Şiir ve Gelenek

ŞİİR ve GELENEK

Gelenek Nedir?
♦ Türkçe Sözlükle “gelenek” şöyle tanımlanıyor: “Bir toplumda, bir toplulukta eskiden kalmış olmaları dolayısıyla saygın tutulup kuşaktan kuşağa iletilen, yaptırım gücü olan kültürel kalıntılar, alışkanlıklar, bilgi, töre ve davranışlar, anane.”

Gelenek ve Şiir
♦ Farklı alanlarda çeşitli anlamlarla karşımıza çıkan “gelenek” sözcüğü, edebiyatta “önceki kuşaklardan miras kalan eserlerin genel özellikleri; sonrakilerce de benimsenerek sürdürülen tutum ve anlayış” anlamında kullanılmıştır. Şiirde de gelenek dendiğinde genel olarak “şiirin üretilme sürecinde şairi yönlendiren ilke ve kurallar bütünü, şairin benimsediği, bağlı kaldığı zevk ve anlayış” anlamı öne çıkmıştır.

♦ Geleneğin oluşmasında en önemli etkenlerden biri kuşkusuz, sosyal ve kültürel ortamdır. Şiir, içinde doğduğu sosyal ve kültürel ortamın etkilerini taşır. Tarih içinde bir toplumsal yapı bir sonrakine eklemlenirken sosyal ve kültürel yapıdaki değişim süreci sanatta ve şiirde de yaşanır. Bu değişim süreci şiir geleneğini zenginleştirirken geleneğin içinde birtakım kolların oluşmasına da yol açar.

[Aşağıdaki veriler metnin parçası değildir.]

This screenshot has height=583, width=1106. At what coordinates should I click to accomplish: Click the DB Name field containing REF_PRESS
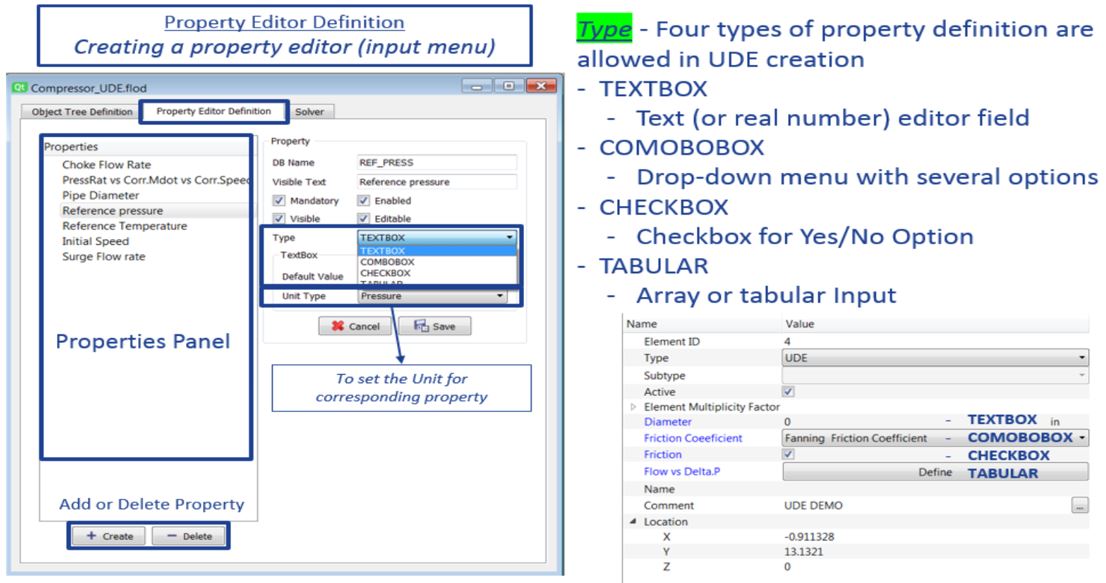coord(436,163)
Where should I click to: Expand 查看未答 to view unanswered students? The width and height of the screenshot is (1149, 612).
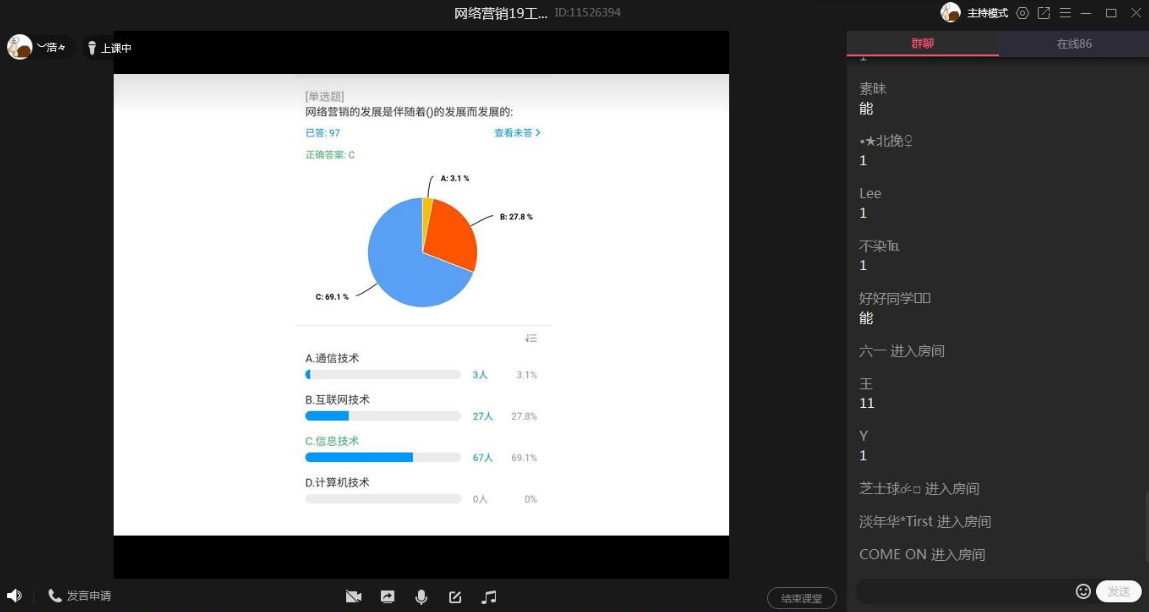pyautogui.click(x=517, y=133)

Türk Edebiyatında Şiir Geleneği
♦ Her dilin kendine ait bir şiir geleneği vardır ve bu gelenek, edebiyatın tarih içindeki gelişim süreci içinde oluşur. Türk edebiyatında da şiir geleneği, Türk edebiyatı tarihi içindeki dönemlere paralel bir gelişme izlemiştir. Buna göre, Türk edebiyatında şiir geleneğinin oluşum süreci Türklerin İslamiyeti kabul etmelerinden önceki dönemde başlar. İslam uygarlığı çevresinde halk şiiri ve divan şiiri olmak üzere iki büyük kola ayrılan bu gelenek, Batı uygarlığının etkisiyle serbest şiir, saf şiir, modern şiir gibi yeni halkaların
bünyesine eklenmesiyle günümüze ulaşır.

Şairin geçmişle olan ilişkisini açıklamak gerekirse şöyle denebilir: O, geçmişi ne şekilsiz bir birikim olarak alıp eserlerini onun üzerine oturtabilir, ne beğendiği birkaç yazarın eserlerini örnek kabul edebilir, ne de eserini tamamen tercih edilen bir tek devir üzerine inşa edebilir. Bu üç yoldan birincisi kabul edilemez, ikincisi önemli bir gençlik tecrübesi sayılabilir, üçüncüsü ise şairin sanatının gelişmesinde çok faydalı, memnuniyet verici bir gelişmedir. Sanatçının bilincinde olması gereken asıl şey, geçmişin en belli başlı eserlerinde, bazı değişikliklere uğrasa da esasta aynı kalan ve zamanımıza kadar akıp gelen ana çizgisidir.